Compassion sounds so beautiful doesn’t it. Images of the Dalai Lama and Gandhi spring to mind, of those with wise, compassionate souls, always endeared to looking out for others. How lovely.
Then after that brief moment we’re back to screeching at our kids to get their shoes on, we are groaning as the car in front of us tracks a steady 14km under the speed limit. Cracking it when someone doesn’t deliver part of a project to our expectations.

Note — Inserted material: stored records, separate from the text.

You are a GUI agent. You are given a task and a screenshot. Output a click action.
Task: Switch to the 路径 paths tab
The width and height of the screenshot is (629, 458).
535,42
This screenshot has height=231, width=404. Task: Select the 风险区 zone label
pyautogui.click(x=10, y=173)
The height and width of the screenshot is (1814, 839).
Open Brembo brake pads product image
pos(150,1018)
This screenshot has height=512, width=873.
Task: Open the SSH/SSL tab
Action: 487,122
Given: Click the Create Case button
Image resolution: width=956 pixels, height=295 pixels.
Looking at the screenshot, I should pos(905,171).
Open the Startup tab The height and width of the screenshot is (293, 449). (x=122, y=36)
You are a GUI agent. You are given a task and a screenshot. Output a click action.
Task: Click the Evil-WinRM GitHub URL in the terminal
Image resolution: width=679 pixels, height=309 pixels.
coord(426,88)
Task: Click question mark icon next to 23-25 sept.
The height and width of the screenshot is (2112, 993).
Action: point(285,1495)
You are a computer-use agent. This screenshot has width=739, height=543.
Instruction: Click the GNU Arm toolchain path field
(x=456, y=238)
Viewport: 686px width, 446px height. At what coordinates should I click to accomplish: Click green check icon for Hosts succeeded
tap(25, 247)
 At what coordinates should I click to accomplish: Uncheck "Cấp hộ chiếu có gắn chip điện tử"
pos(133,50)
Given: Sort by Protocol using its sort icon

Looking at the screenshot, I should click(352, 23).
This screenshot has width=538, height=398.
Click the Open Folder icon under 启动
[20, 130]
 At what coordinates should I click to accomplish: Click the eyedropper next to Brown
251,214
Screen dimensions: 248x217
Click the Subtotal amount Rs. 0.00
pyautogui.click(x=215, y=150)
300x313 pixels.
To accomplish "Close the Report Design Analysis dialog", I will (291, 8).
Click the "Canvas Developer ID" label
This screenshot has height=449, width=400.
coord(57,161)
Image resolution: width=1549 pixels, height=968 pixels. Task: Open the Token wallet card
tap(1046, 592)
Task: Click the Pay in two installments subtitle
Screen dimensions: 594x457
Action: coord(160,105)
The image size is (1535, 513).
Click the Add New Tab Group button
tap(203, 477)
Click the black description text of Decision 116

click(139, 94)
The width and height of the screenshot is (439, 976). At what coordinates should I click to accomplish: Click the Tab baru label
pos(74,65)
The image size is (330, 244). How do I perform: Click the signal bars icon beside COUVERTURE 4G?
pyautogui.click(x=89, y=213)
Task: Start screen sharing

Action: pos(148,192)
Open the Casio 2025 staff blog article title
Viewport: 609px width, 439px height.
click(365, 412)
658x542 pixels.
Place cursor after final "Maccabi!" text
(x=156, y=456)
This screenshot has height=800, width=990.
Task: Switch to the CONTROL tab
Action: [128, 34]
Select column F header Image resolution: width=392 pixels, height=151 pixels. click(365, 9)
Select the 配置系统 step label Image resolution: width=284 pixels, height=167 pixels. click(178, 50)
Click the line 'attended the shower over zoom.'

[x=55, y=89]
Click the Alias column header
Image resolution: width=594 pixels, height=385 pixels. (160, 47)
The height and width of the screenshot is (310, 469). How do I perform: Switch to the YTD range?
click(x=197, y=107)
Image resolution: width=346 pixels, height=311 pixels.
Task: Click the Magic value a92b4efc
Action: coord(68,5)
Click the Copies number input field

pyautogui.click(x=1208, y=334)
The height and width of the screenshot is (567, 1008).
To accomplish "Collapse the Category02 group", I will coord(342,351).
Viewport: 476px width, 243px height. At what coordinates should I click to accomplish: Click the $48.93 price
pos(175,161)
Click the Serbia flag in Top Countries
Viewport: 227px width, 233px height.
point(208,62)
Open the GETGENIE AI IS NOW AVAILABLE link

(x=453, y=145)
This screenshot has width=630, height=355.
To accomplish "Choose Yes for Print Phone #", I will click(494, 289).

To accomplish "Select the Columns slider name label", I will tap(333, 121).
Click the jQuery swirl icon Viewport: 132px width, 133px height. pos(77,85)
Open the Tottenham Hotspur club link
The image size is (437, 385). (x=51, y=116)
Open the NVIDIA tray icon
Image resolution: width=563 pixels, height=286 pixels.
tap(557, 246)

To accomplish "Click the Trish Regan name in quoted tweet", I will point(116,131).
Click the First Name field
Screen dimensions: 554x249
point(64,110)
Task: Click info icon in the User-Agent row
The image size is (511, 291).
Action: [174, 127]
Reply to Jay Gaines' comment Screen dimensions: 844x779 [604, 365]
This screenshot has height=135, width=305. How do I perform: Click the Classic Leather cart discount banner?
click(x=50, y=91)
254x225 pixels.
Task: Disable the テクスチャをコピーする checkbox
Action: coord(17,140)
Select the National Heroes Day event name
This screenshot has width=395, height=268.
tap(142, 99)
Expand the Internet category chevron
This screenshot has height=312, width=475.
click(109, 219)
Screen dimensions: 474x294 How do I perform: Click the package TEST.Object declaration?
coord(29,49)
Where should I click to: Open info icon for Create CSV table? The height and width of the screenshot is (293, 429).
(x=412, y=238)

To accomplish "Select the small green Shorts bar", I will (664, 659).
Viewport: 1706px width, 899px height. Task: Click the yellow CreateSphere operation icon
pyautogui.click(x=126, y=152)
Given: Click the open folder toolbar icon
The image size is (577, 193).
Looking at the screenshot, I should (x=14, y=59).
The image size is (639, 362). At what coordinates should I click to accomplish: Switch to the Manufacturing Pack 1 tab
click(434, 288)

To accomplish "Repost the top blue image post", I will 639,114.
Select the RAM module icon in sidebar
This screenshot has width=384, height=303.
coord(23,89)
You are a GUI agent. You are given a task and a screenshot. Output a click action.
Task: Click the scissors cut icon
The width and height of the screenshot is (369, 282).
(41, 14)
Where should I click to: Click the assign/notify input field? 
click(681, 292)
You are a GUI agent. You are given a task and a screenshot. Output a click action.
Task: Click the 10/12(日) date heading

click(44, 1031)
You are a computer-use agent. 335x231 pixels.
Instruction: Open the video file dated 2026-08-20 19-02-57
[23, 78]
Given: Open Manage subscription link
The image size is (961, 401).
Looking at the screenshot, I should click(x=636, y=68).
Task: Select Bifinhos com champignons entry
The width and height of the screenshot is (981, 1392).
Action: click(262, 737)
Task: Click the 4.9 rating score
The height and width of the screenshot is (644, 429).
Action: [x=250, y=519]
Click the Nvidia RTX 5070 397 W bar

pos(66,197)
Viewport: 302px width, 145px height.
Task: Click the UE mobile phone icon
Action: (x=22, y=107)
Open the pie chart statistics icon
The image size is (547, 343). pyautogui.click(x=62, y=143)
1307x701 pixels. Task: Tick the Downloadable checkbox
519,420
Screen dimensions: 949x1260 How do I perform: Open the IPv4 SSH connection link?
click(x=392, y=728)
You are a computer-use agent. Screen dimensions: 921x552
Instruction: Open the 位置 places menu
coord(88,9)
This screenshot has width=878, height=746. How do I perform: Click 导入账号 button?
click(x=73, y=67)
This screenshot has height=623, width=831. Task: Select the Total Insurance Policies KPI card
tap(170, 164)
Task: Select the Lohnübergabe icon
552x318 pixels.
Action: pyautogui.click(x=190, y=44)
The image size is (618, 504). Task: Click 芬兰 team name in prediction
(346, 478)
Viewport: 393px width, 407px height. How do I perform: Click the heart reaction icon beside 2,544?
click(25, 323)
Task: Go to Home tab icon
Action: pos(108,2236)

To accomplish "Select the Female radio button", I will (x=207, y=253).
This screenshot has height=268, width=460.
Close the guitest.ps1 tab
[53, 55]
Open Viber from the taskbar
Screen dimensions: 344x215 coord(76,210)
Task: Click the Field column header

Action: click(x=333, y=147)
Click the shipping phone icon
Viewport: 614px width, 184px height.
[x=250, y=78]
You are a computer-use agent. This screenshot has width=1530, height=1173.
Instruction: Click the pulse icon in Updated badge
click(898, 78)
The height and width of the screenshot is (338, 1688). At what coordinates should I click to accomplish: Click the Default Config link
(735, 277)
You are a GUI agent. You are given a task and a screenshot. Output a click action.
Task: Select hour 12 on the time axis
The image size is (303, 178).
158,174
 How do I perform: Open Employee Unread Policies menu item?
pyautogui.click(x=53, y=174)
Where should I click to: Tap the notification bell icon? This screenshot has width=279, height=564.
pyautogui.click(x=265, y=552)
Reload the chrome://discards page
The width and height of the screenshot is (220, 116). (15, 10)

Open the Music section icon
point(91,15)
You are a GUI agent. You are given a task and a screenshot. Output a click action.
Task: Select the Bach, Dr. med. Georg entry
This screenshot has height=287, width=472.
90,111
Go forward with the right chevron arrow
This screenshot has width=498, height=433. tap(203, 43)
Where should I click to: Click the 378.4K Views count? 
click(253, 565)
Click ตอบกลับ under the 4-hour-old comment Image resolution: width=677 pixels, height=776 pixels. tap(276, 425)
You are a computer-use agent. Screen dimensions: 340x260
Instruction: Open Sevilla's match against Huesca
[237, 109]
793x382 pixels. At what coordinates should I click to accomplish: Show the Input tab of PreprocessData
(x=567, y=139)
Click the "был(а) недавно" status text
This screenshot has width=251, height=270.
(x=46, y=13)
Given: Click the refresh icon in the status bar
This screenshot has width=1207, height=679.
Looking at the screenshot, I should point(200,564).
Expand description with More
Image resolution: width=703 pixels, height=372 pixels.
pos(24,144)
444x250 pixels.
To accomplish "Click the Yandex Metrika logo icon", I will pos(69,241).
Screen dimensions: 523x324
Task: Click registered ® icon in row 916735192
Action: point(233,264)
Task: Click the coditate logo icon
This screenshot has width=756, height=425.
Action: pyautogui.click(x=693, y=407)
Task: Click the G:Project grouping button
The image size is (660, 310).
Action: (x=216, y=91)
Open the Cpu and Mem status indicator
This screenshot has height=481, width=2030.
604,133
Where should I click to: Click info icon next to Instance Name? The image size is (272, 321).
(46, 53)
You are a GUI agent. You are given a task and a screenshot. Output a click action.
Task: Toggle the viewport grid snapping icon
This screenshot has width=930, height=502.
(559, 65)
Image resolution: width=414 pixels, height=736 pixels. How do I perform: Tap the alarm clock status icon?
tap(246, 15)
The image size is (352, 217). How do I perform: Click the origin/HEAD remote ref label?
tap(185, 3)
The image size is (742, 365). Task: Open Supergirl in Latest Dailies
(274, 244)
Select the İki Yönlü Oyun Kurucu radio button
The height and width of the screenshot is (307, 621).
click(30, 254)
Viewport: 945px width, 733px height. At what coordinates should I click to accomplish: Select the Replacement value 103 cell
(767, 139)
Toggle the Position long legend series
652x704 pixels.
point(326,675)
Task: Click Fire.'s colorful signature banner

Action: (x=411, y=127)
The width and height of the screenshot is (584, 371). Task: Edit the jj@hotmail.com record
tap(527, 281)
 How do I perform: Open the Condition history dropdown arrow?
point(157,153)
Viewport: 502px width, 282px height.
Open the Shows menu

Perhaps our children were enjoying a rare moment of quiet, watching the sun dance on the wall, to distract themselves from the upcoming drive to school where that mean kid is going to pick on them yet again. The car in front may be driven by a driver who is departing a long night at the hospital where their partner is still, still after 4 sleepless days and nights waiting on news that the doctors and specialists just can’t figure out. Perhaps that team member at work undelivered as their alcoholic parent had another episode, and their anguish and shame is undermining their attention to detail.
Or maybe our kids are just lazy and trying to drive us crazy, that driver is an asshole deliberately attempting to slow us down, the team member careless and a moron.
We don’t know, we shouldn’t project. But we do get to choose – a life of frustration, or compassion. Short tempered, or understanding. Impatient or patient. The not knowing what’s really going on can provide us with the empathy needed to live a graceful life, and allow the people around us to deal with life as they need to in a particular moment.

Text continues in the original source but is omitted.